Module Sexpm

module Sexpm: sig .. end

S-expression codecs and updates.

Sexpm codecs sequences of s-expressions to different representations. Support is provided for:

Generic custom or tagged s-expressions.
Typed OCaml values codecs with layout preserving concrete syntax updates.
Low-level sequences of s-expression lexemes with concrete syntax layout preservation.

Consult the syntax of s-expressions, tips and limitations and examples of use.

4ea5218 — homepage

IO

type input = unit -> (Bytes.t * int * int) option

The type for input byte streams. On Some (b, pos, len) the bytes of b from pos to pos+len are readable until the next call to the function.
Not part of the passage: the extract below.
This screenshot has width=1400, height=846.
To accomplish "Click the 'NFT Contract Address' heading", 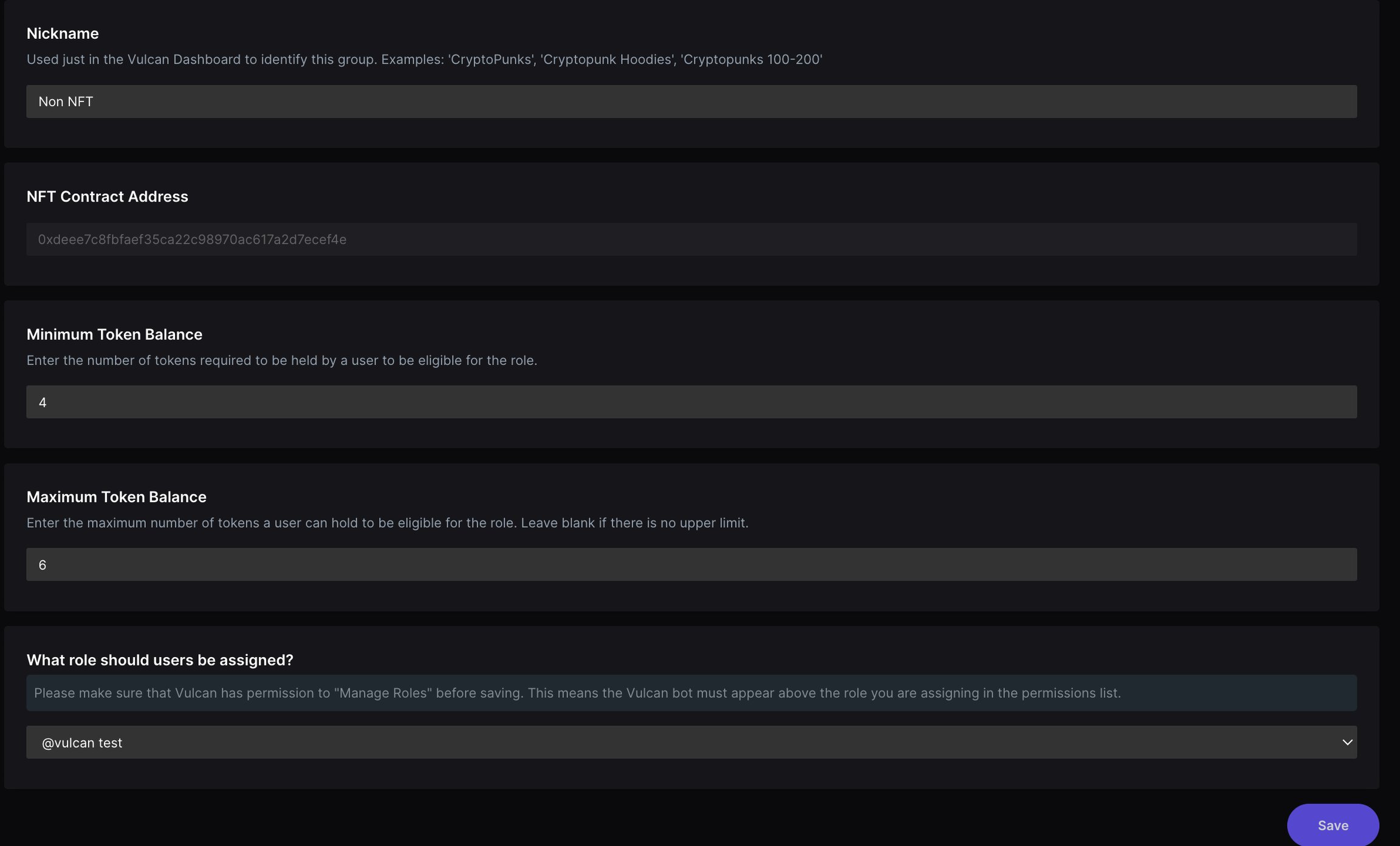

On None the end of stream is reached.

val input_of_string : string -> input

input_of_string s is a byte stream reading from s.

val input_of_in_channel : ?bytes:Bytes.t -> Pervasives.in_channel -> input

input_of_in_channel ~bytes ic is a byte stream reading from ic using bytes to read the data.
Raises Invalid_argument if the length of bytes is 0.

type output = (Bytes.t * int * int) option -> unit

The type for output byte streams. Given Some (b, pos, len) the bytes of b from pos to pos+len are readable until the function returns. On None the end of stream is signalled to the function.

val output_of_buffer : Buffer.t -> output

output_to_buffer b is an output stream writing to buffer b.

val output_of_out_channel : Pervasives.out_channel -> output

output_of_out_channel oc is an output stream writing to oc. It is the client's duty to flush it or close it.

Decoders

type pos = int * int

The type for character positions. A one-based line and zero-based column number.

type range = pos * pos

The type for character ranges.

val pp_range : Format.formatter -> range -> unit

pp_range ppf r prints r on ppf according to GNU conventions.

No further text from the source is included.